[START READING TEXT]
= Antoine de Févin =

Franco-Flemish composer

Antoine de Févin (ca. 1470 – late 1511 or early 1512) was a Franco-Flemish composer of the Renaissance. He was active at the same time as Josquin des Prez, and shares many traits with his more famous contemporary.

==Life==
Févin was most likely born in Arras then in the Burgundian state, the son of an alderman. His brother Robert de Févin was also a composer. Most likely Antoine left Arras in the late 1480s, though there is no evidence that he went to Italy, the commonest destination for Franco-Flemish composers of the time. In the 1490s it is likely he became a priest (although there is no known documentation of that today), and he also may have obtained a master's degree at a university, since he is commonly known as maistre later in his life. By 1507, he was working as a singer and composer in the chapelle royale for Louis XII of France, who praised him highly. He died at Blois.

The Swiss music theorist and biographer Heinrich Glarean, writing in 1547, noted that Févin was a follower of Josquin, and that he died young; he also mentioned him as being a composer of Orleans, though this most likely referred to the association of that city with the court of Louis XII.
[END READING TEXT]
[START SUPPLIED MATERIAL]
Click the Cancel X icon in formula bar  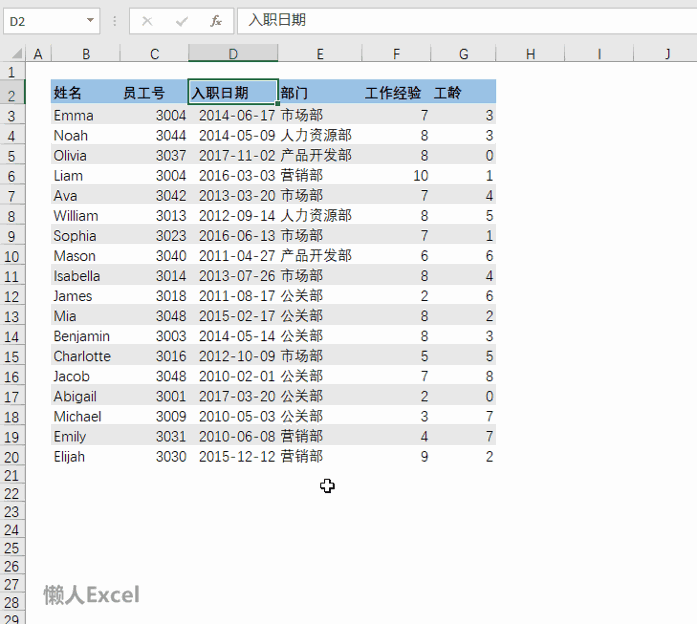click(147, 21)
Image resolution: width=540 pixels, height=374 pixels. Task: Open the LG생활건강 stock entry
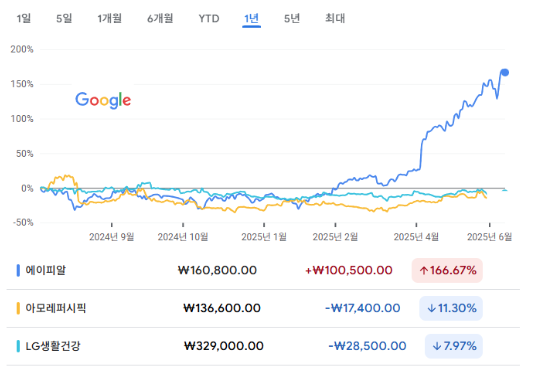coord(53,346)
[END SUPPLIED MATERIAL]
Answer these questions using the text on Antoine de Févin:
(a) In what town was Févin most likely born?
(b) For which king was he working as a singer and composer by 1507?
(c) Who wrote in 1547 that Févin was a follower of Josquin?

- RESULT OF THIS EXERCISE -
(a) Arras
(b) Louis XII of France
(c) Heinrich Glarean